北欧での研究では、限局性前立腺癌では、非担癌患者と変わらない生存曲線が得られたというデータだそうだ。もっともこれはPSAの普及される前のデータなので多少のバイアスがかかっている。
また、スウェーデンとアメリカで早期限局癌に対しての待機療法と全摘術の比較検討の中間報告がなされたが、それでは、生存率に差はないものの、疾患特異的死亡率および転移出現率では5-6年目からは手術群の方が有意に低かったとのことである。 これもランダム試験なのだが。
前立腺全摘に関しては、天皇陛下のPSA値がわずかであるが感度内に入ってきたとか、ちょっとした話題だったり、先日腹腔鏡下前立腺全摘術で未熟な術者が延々と手術を続けてそのあげくの死亡例があったりとか、世の泌尿器科医は物議を醸し評価は地に落ちているのかもしれないとかも話題である。

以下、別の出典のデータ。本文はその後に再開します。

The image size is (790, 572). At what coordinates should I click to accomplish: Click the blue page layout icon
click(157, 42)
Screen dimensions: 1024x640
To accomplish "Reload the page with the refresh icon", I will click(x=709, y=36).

それはさておき、手術による副作用としての排尿障害とか勃起不全・放射線治療による直腸障害などが、待機療法では避けられるというメリットがあるが、患者サイド(特に日本人とかは)からすれば何も治療をしないで様子を見ましょうというのはやはりヒヤヒヤものである、という精神的デメリットがあるのだろう。 それで待機療法に関しては???の部分も多いのだと個人的には思う。 日本の医療は薬出してなんぼって図式でずっと来たし、そうしないと儲からない仕組みができてるしね。
著者らは厚生労働省がん研究助成金で、50-80歳T1C癌患者・PSA20以下・生検で1/6陽性・グリソンスコア6以下の症例に対して、無治療経過観察をおこなうというプロトコールを2000年から開始しており、PSA倍加時間で待機治療の継続か中止勧告(次の治療に変更するかそのままにするか)を行うこととし、経過を報告している。 2002.12までに48例中39例が待機療法を継続中で、癌死は0とのデータである。

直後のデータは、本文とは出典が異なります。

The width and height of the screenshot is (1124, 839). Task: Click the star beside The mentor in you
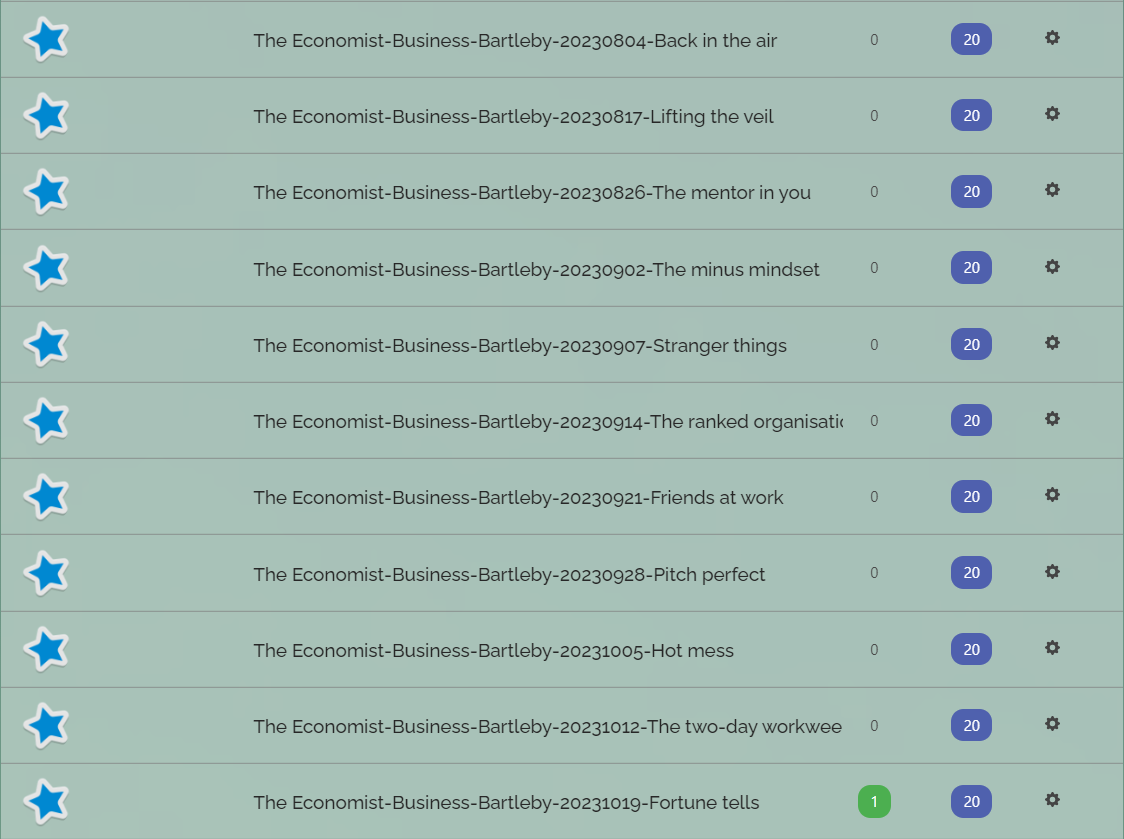[x=47, y=191]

こういった事柄に対して、もっとデータが集まるといいなと思う。
2003年10月20日(月) |
間質性膀胱炎について |
過活動性膀胱(OAB)に関して自分なりにまとめていたのだが、どうもこちらも収拾がつかず、あまり自分もよく知らなかった間質性膀胱炎が、アメリカでは100万人以上いる、という記事を見たので、若干の解説と自分の勉強をする。
女性の尿意切迫とか、違和感というのは結構外来でも遭遇するのだが、大半は細菌性膀胱炎である。 ところが、そう高齢でもなく、検尿所見も異常なく、それでいて、医者からは気のせいです、と一括されてしまっていたであろう人々(女性が90%だそうである)の中に、間質性膀胱炎も潜んでいるのだ。
間質性膀胱炎の症状は、頻尿と尿意切迫感で、時にはひどい痛みさえ生じる。 具体的に表現すると「膀胱の中に火かき棒を入れてかき回された」「きゅーんとしみてすぐいかんと間にあわん」「もう膀胱をのけてくれ」とかそんな感じだ。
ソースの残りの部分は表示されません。